**DATASET RECORDS**.
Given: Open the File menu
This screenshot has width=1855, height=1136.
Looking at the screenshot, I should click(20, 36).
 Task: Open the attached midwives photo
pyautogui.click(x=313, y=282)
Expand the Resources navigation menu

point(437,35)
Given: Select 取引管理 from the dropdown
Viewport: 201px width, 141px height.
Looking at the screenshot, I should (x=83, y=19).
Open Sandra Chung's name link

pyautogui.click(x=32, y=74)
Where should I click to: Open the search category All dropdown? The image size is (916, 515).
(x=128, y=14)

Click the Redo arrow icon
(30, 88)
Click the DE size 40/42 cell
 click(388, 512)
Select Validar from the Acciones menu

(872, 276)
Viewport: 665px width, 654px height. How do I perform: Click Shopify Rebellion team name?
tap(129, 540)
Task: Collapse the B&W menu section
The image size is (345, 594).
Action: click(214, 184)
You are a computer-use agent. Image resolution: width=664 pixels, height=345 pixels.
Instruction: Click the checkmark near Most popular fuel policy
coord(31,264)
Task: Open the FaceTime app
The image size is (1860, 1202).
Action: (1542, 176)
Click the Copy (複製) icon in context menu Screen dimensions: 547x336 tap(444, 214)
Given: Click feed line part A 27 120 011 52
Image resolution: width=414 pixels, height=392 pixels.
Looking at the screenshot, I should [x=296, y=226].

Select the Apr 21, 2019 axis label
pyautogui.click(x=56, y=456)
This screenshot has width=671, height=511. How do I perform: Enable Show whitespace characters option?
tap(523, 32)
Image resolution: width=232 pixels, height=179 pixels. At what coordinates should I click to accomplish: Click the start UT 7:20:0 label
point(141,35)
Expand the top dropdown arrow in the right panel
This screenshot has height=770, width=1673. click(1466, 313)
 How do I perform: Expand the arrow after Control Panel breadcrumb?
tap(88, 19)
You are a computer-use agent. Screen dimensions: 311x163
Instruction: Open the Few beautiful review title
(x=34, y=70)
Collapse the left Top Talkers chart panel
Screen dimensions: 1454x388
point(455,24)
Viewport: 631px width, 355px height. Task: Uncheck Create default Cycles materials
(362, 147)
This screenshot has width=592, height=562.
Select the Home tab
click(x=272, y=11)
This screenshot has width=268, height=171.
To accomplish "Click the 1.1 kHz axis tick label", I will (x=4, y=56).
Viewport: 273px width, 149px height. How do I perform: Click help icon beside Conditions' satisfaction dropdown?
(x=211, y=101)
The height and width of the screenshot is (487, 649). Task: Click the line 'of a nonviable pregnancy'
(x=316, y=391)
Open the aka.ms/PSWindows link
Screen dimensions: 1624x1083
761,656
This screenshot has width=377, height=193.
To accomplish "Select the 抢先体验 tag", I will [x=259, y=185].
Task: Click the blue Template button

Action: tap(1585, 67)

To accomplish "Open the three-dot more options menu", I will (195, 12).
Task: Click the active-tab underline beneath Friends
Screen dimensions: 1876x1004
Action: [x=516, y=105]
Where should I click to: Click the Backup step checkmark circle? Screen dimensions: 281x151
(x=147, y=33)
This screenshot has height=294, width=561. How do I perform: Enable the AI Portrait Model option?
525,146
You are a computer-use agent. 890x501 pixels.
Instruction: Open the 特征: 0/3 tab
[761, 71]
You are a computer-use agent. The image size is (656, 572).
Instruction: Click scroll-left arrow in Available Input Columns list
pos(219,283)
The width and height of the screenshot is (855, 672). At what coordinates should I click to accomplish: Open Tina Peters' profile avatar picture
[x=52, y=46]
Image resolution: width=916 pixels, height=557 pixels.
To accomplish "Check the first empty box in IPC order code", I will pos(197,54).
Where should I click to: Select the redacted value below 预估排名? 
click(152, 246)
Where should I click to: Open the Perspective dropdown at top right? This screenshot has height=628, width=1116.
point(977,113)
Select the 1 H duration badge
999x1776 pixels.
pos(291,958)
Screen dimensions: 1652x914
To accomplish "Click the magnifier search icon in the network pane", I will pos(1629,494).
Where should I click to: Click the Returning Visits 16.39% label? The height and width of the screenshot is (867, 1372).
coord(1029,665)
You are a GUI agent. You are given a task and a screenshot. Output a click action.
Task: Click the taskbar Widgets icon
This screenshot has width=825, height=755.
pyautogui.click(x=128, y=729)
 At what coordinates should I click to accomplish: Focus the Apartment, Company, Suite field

**PROMPT**.
Rewrite the listing above as a numbered list, from its first line through the line containing "Action: click(214, 184)", and leave out the blank lines.

**SOLUTION BELOW**.
1. Given: Open the File menu
2. This screenshot has width=1855, height=1136.
3. Looking at the screenshot, I should click(20, 36).
4.  Task: Open the attached midwives photo
5. pyautogui.click(x=313, y=282)
6. Expand the Resources navigation menu
7. point(437,35)
8. Given: Select 取引管理 from the dropdown
9. Viewport: 201px width, 141px height.
10. Looking at the screenshot, I should (x=83, y=19).
11. Open Sandra Chung's name link
12. pyautogui.click(x=32, y=74)
13. Where should I click to: Open the search category All dropdown? The image size is (916, 515).
14. (x=128, y=14)
15. Click the Redo arrow icon
16. (30, 88)
17. Click the DE size 40/42 cell
18.  click(388, 512)
19. Select Validar from the Acciones menu
20. (872, 276)
21. Viewport: 665px width, 654px height. How do I perform: Click Shopify Rebellion team name?
22. tap(129, 540)
23. Task: Collapse the B&W menu section
24. The image size is (345, 594).
25. Action: click(214, 184)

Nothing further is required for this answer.